The phase plots do show a dependence on voltage here, as do the magnitude plots. Note that the center frequencies were done at about the same voltages. A better experiment would be to do several sweeps low to high frequencies as the voltage went down, to get a voltage difference at the center frequencies. These plots were generated using:

figure(1)
semilogx(fff33(:,1), fff33(:,6), '.' )
hold
semilogx(fff34(:,1), fff34(:,6), '.' )
title( "Voltage when the frequency sampled" )
xlabel( "Log frequency (Hz)" )          
ylabel( "voltage" )
legend('run33','run34','Location','west')
figure(2)
loglog( fff33(:,1), fff33(:,2), '.' )
hold
loglog( fff34(:,1), fff34(:,2), '.' )
loglog( fff33(:,1), fff33(:,4), 'k.' )
loglog( fff34(:,1), fff34(:,4), 'm.' )
legend('run33 left','run34 left','run33 right','run34 right')
title( "Magnitude ratio angle/torque" )
xlabel( "Log frequency (Hz)" )
ylabel( "Log ratio" )
figure(3)
semilogx( fff33(:,1), -fff33(:,3), '.' )
hold
semilogx( fff34(:,1), -fff34(:,3), '.' )
semilogx( fff33(:,1), -fff33(:,5), 'k.' )
semilogx( fff34(:,1), -fff34(:,5), 'm.' )
legend('run33 left','run34 left','run33 right','run34 right')
title( "Phase lag of angle wrt torque" )
xlabel( "Log frequency (Hz)" )
ylabel( "Phase lag" )
      

Unless we can model the dependence on voltage, the spread of these frequency responses gives us an idea of how much uncertainty about the model we should include.

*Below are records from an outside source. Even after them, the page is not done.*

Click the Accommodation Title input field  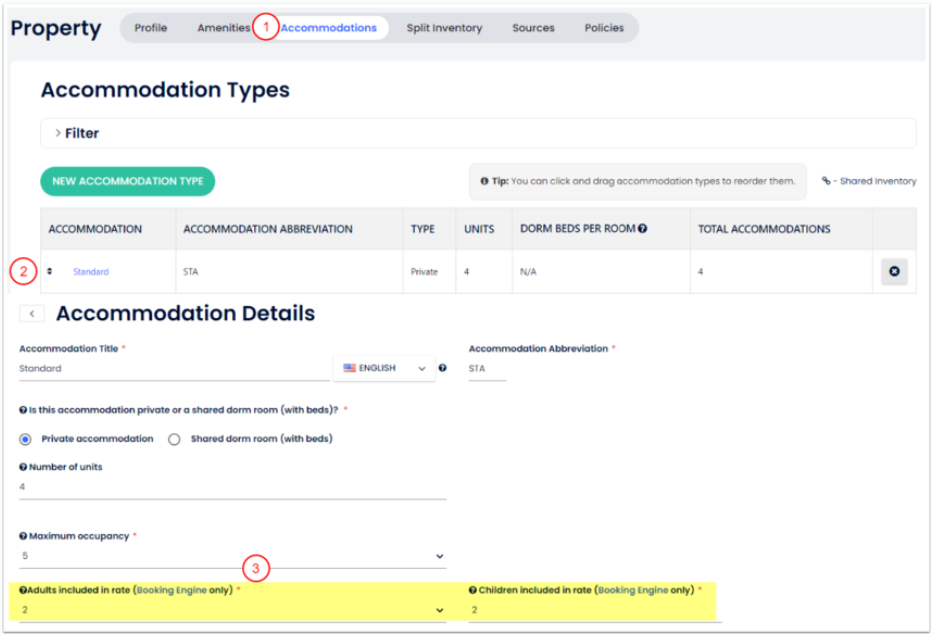pos(174,369)
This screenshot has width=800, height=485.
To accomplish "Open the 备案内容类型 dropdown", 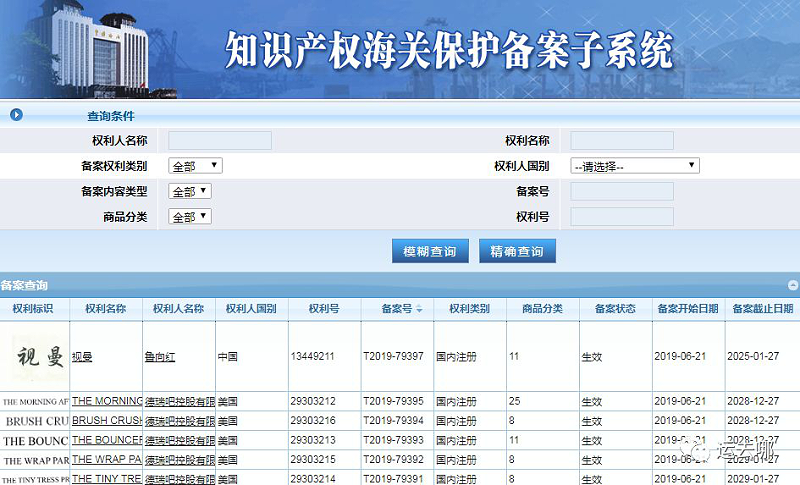I will pyautogui.click(x=190, y=191).
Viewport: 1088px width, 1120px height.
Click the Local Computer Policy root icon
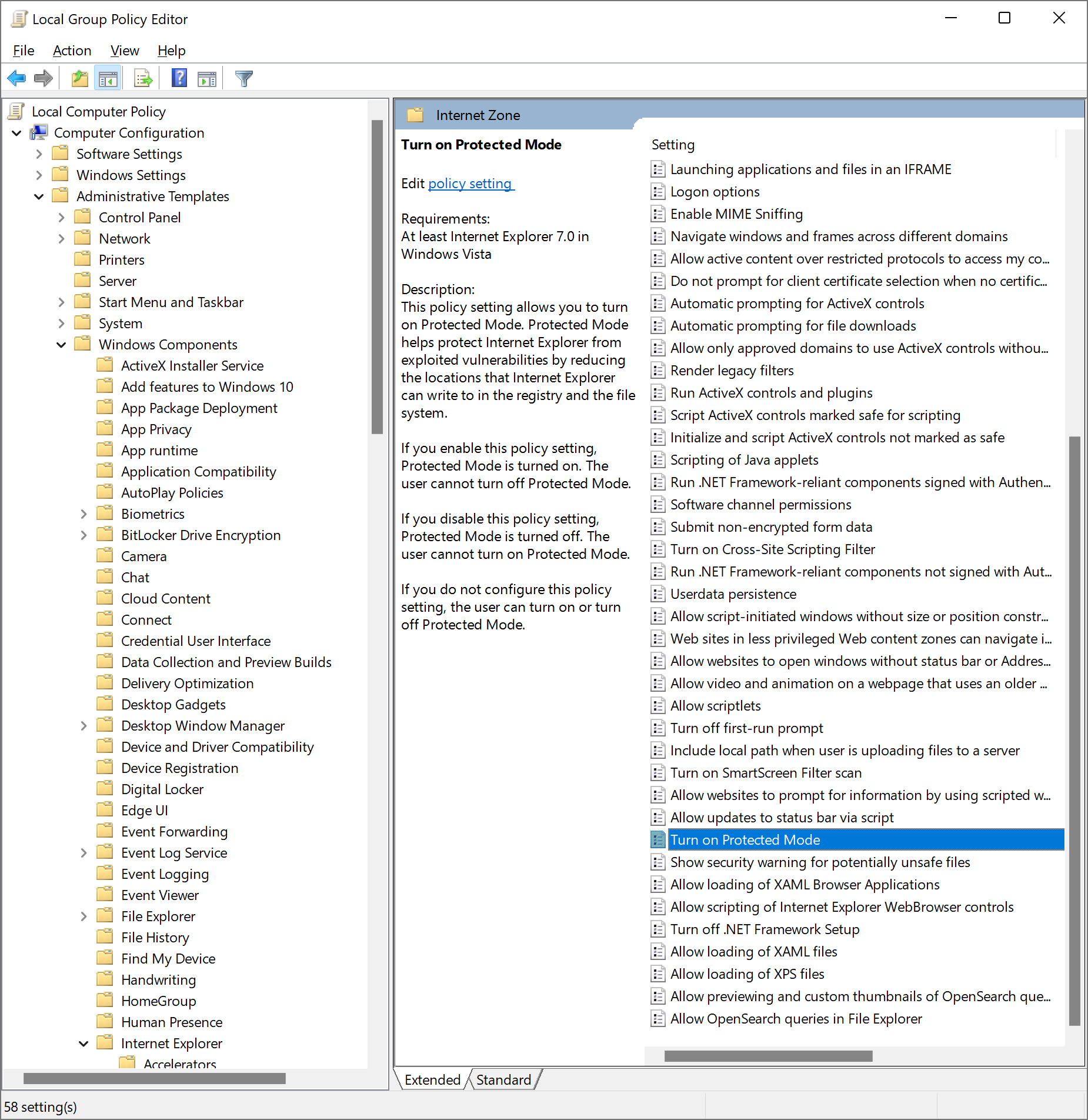(x=17, y=112)
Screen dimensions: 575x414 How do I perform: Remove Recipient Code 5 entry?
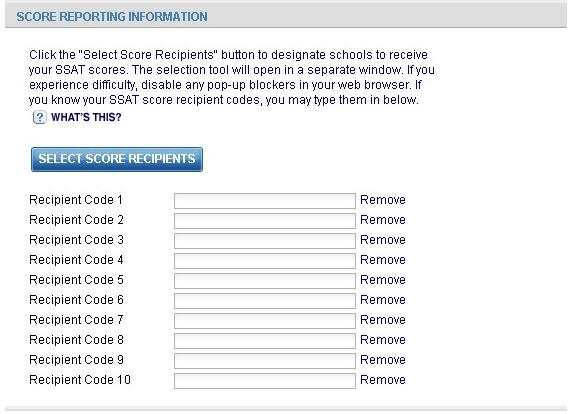click(383, 280)
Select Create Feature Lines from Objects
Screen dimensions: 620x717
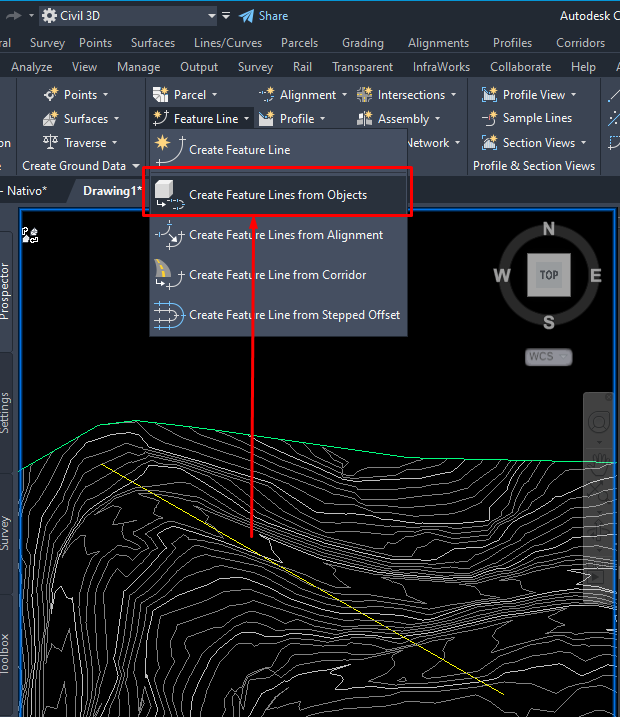pos(278,195)
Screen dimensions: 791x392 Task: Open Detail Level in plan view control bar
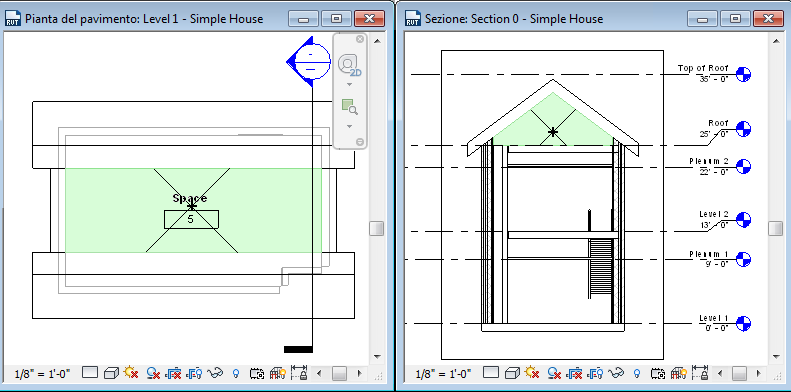pos(90,373)
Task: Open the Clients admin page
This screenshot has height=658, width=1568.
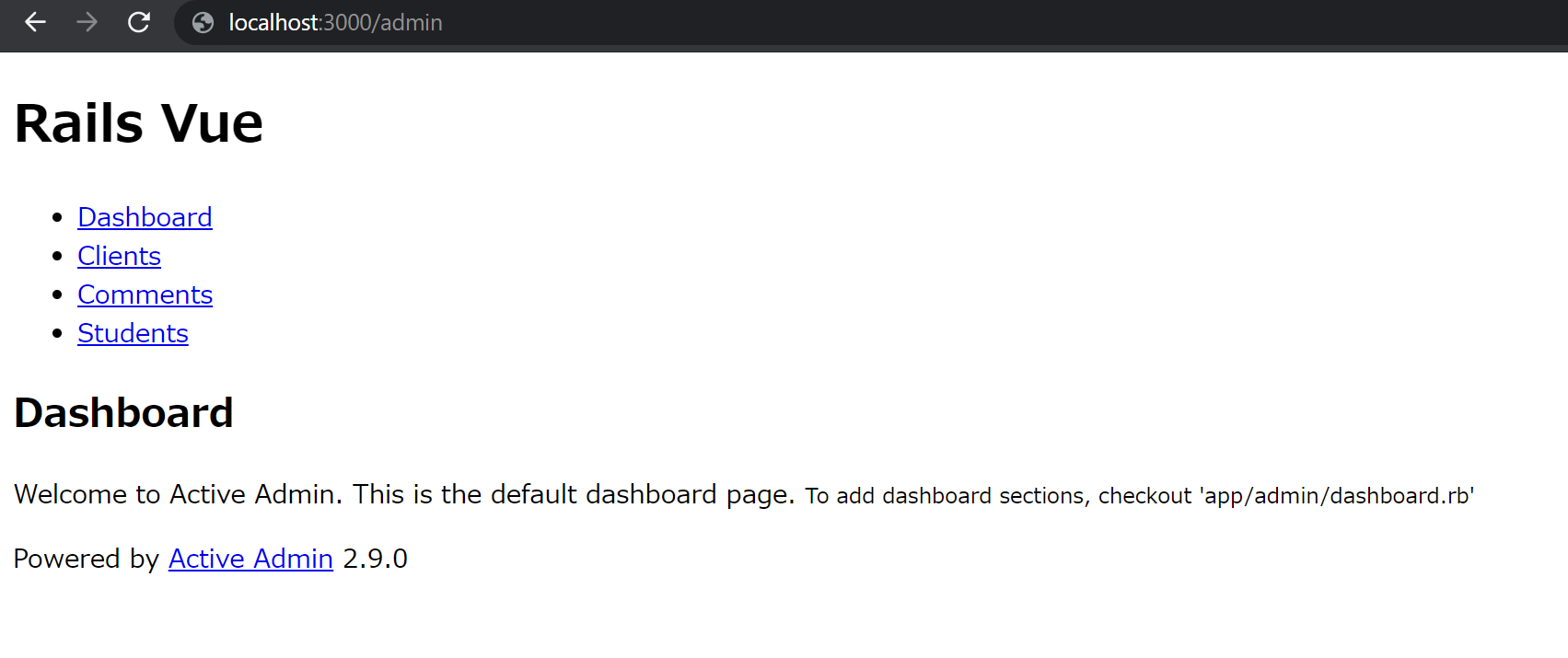Action: 119,256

Here is the sinusoidal data used above. The columns in each data file are: timestamp (in microseconds), left encoder, right encoder, and command (in these experiments I sent the same command to both motors). There is also a file named files.txt, which stores the name of the data file, the frequency, the voltage at the time the data was collected, the raw voltage, and the number of points in the data file.